I'm trying to prove the following statement regarding the fundamental facts of prime numbers, but I don't really understand the relationship between $a$ and $b$.
In order to find all the divisors of any number $a$ we need only decompose $a$ into a product
$$ a=p^{\alpha_1}_{1} \cdot p^{\alpha_2}_{2} \cdots p^{\alpha_r}_{r}$$
where the $p$'s are distinct primes, each raised to a certain power. All the divisors of $a$ are the numbers
$$ b=p^{\beta_1}_{1} \cdot p^{\beta_2}_{2} \cdots p^{\beta_r}_{r}$$
where the $\beta$'s are any integers satisfying the inequalities
$$ 0 \le\beta_1\le\alpha_1, 0 \le\beta_2\le\alpha_2, \cdots, 0 \le\beta_r\le\alpha_r $$
Prove this statement.
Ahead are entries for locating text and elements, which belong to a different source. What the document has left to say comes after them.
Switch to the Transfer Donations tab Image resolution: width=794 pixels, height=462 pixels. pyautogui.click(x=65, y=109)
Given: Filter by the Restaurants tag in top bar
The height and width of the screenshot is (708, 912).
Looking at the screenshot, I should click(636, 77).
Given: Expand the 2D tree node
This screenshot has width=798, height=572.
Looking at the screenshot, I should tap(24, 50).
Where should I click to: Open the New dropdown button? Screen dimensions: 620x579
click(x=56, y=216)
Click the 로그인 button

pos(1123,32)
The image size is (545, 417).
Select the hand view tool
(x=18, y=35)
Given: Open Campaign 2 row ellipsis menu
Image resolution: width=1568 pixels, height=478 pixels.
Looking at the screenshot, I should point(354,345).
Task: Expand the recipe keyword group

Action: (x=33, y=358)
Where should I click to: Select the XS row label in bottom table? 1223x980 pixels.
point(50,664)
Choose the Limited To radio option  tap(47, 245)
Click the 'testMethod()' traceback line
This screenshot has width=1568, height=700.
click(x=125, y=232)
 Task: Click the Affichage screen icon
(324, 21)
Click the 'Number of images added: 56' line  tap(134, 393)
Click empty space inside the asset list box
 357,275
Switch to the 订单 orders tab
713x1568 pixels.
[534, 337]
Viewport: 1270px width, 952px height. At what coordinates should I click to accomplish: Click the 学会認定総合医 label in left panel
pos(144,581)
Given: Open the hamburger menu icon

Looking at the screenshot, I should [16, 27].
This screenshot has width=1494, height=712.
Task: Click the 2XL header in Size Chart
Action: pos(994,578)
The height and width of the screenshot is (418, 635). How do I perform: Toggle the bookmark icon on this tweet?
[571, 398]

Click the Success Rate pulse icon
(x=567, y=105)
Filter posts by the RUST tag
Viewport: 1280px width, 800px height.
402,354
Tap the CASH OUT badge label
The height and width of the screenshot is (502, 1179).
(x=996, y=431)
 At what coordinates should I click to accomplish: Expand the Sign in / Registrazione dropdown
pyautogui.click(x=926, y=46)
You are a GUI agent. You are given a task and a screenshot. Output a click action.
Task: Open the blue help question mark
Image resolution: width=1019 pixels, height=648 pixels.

As a consequence, show that the number of different divisors of $a$ (including the divisors $a$ and $1$) is given by the product
$$ (\alpha_1 + 1)(\alpha_2+1)\cdots(\alpha_r+1) $$
I know that a composite number can be factored into a product of primes in only one way; and that if a prime $p$ is a factor of $ab$, it must be a factor of either $a$ or $b$ - but I don't see how they relate to the above. What are the first steps or realizations I need to make?